I debated long enough over this e-mail to get the notification of a suspect this morning. All we needed was that name to put gas on the fire.
No one noticed that a Christopher was arrested last weekend in Staten Island with 20 guns in his apartment, loaded with armor piercing bullets.
No TV news stories. No public calls for better mental health services.
But arrest an Ahmad and we're ready to turn the country over to an egomaniac playing our worst fears like a violin--a man who has no respect for the freedoms of speech, of religion and the openness and diversity that made this country great.
I only know about Christopher because he is my cousin.
Somewhere, Ahmad has a cousin, too. A cousin who loves this country and can't figure out how someone he knew fell down such a deep, dark hole. Ahmad maybe also has a grandmother, too--who also had to find out about all this in the newspaper, like mine did. She reads the paper everyday at 98 years young and I can't even imagine how she felt.
Soon, the hounds will tear into Ahmad's family. We'll know where he went to school, who his friends are, where he lives. His family will receive death threats and racist insults.

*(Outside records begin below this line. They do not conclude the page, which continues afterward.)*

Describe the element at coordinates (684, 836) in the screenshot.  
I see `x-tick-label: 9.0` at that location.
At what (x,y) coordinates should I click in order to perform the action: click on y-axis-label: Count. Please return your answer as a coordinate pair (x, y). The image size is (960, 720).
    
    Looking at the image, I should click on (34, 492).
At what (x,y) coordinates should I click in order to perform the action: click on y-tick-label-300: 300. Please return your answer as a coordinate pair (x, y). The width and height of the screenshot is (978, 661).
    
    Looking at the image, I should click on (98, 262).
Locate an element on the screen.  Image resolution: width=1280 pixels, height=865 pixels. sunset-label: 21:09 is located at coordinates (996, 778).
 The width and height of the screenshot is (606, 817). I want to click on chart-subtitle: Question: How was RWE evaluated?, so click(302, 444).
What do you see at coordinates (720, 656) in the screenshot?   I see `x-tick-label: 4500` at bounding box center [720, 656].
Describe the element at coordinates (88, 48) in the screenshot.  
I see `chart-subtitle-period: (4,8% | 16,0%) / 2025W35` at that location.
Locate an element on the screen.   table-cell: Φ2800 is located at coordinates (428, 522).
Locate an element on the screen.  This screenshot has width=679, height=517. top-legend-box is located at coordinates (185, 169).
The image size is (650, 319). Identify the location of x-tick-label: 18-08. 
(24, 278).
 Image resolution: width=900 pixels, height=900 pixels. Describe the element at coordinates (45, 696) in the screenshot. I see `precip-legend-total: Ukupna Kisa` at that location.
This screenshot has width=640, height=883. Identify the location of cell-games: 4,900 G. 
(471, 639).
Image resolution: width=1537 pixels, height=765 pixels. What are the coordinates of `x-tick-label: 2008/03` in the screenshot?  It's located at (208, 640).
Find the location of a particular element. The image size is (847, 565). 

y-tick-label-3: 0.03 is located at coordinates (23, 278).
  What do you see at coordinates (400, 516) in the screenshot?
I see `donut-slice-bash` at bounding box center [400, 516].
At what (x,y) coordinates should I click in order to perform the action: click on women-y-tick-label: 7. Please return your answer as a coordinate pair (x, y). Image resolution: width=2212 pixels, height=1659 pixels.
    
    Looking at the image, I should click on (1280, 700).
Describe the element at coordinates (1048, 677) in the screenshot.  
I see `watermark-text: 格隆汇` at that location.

And Christopher's family--how close we came to all that, yet not at all. No one cares who we are or what we believe--because we're white and we weren't born into a US funded civil war. We were all born here, so of course, we can't be the enemy.
Whatever darkness Ahmad's family tried to escape in Afghanistan caught up with them.
I feel sorry for them--and feel even worse for us because of the darkness we'll turn to as the fear consumes us.